Перетёртым. Микаса целыми днями пропадает на грядках, но при этом не хочет запачкаться, и Риваю от осознания этого испещрённого противоречиями постулата и смешно, и тошно.

— Меня нет, это правда, — парень шумно втягивает воздух в непроглядные провалы ноздрей, даже не думая обижаться. — Но осталось моё. Моя девочка.

Эрен разрывает пространство одним резким движением: лишившись половины тела, он явно прибавил в мобильности. Кладёт руку на обнажённое плечо юной Аккерман и ведёт вниз, до самого локтя, выпирающего острым речным порогом, оставляет три широких мазка. Чернильная метка вспучивается, пенится осознанной необходимостью, и Леви впервые за очень долгое время видит, как девушка улыбается сквозь сон. Внезапно мертвец останавливается, на секунду задумывается над чем-то, в попытке ухватить нужную мысль щёлкает пальцами, выдаивая из них плотные капли гудрона.

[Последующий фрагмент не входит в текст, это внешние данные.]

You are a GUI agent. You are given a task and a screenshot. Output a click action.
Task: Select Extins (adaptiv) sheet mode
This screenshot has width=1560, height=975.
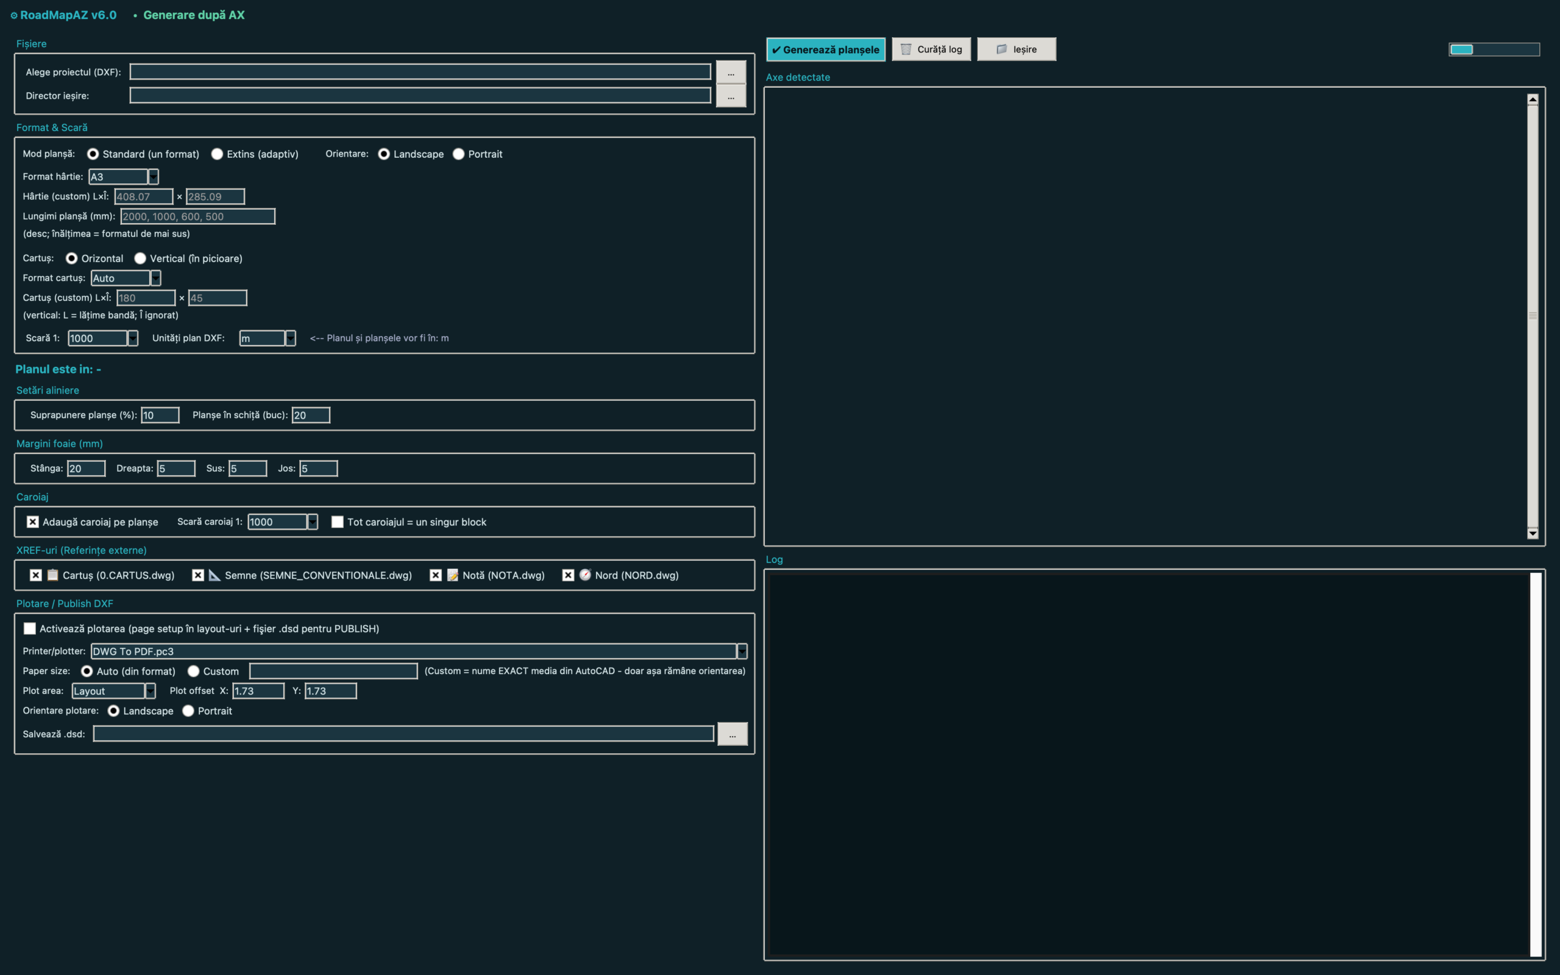pyautogui.click(x=217, y=153)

— «Моя девочка»? Серьёзно, капитан?! — Эрен смотрит на поджавшегося мужчину почти разочарованно. — Давай ты не будешь проецировать на меня свои сентиментальные поллюции. Я бы так никогда не сказал.

— Ты уже никогда ничего не скажешь, — зыркает мужчина, прекрасно понимая, насколько же шаблонно, убористо-жалко это звучит со стороны.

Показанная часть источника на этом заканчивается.